Com mais de 30 anos de carreira no cinema, ao longo dos quais montou mais de 30 filmes, realizou dois documentários e uma longa-metragem de ficção (Mulheres entre o Céu e o Inferno, de 1999, com John Malkovich e Molly Parker), e ainda cantou ou participou como actriz noutros títulos, é essencialmente pela colaboração com Bertolucci que Gabriella Cristiani é reconhecida. “Ele era muito aberto à inovação e eu muito inclinada para ela, por isso dávamo-nos muito bem, acho que ele sempre gostou do meu lado mais intuitivo. O processo de fazer filmes pode ser muito repetitivo, por isso o desafio é sempre como fazer diferente”, diz aquela que é ainda hoje considerada uma das pioneiras na utilização de técnicas digitais na montagem.

Foto

Durante sete anos foi assistente de Franco Arcalli, tendo trabalhado com ele em O Útimo Tango em Paris (1972) ou 1900 (1976). Arcalli morreu quando estava a preparar com Bertolucci La Luna (1979), e a partir daí o cineasta achou que Gabriella "estava mais do que pronta para montar sozinha”. Entre os filmes que fizeram juntos conta-se A Tragédia de um Homem Ridículo (1981), antecipando a aclamação internacional e transversal do realizador.

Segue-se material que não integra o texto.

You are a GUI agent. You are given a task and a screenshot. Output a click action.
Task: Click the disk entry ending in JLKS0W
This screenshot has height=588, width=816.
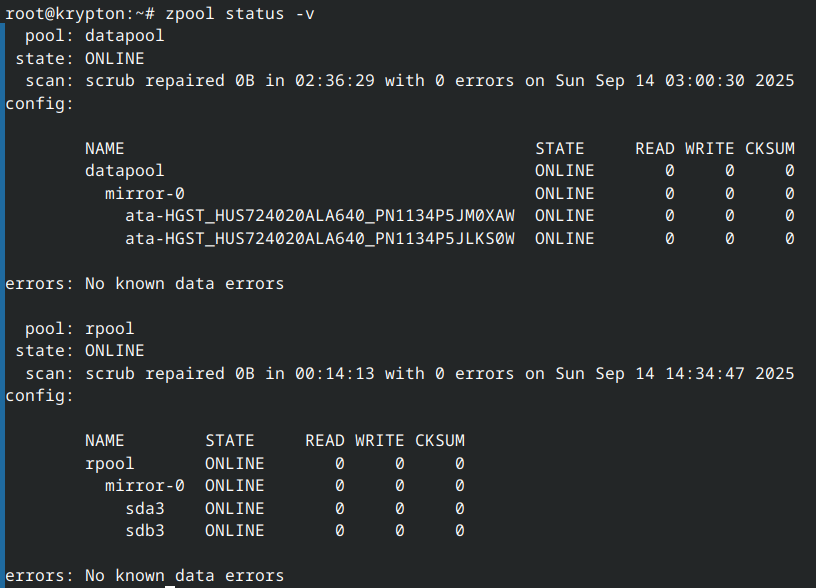click(x=320, y=239)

Em 1998 veio o Óscar, com "aquele que foi provavelmente o filme mais fácil de montar, porque estava tudo lá”. “Tudo o que os meus olhos viam era excelente, foi fácil ir seleccionando no meio de tanta beleza.” O Último Imperador arrecadou nove Óscares; nas fotos de grupo, Gabriella Cristiani é a única mulher . “Nessa noite senti-me a rainha da montagem. Quando se é a única, é assim que nos sentimos. Mas era muito fácil trabalhar nas equipas de Bernardo, fossemos mulheres ou homens, porque havia a mesma procura da arte e da excelência, e quem é que não quer participar disso? O processo era sempre um desafio, mas não era doloroso, era até bastante prazenteiro. Claro que por vezes podíamos discordar, e ele podia ser difícil, mas era também muito inteligente e bondoso, e no fim de contas as coisas eram quase sempre muito simples porque toda a gente caminhava na mesma direcção.”

Em 1990 surgiu Um Chá no Deserto, cujo trabalho de montagem foi muito destacado, pelas novidades digitais introduzidas. Gabriella Cristiani haveria de realizar um documentário à volta desse filme. “Já nessa altura era nítido que só havia uma palavra para descrever Bernardo como pessoa e artista: génio. E hoje, olhando para trás, ainda menos dúvidas tenho. Tudo o que fez é excepcional e de grande exigência para consigo e para os que o rodearam. Só lhe podemos agradecer.”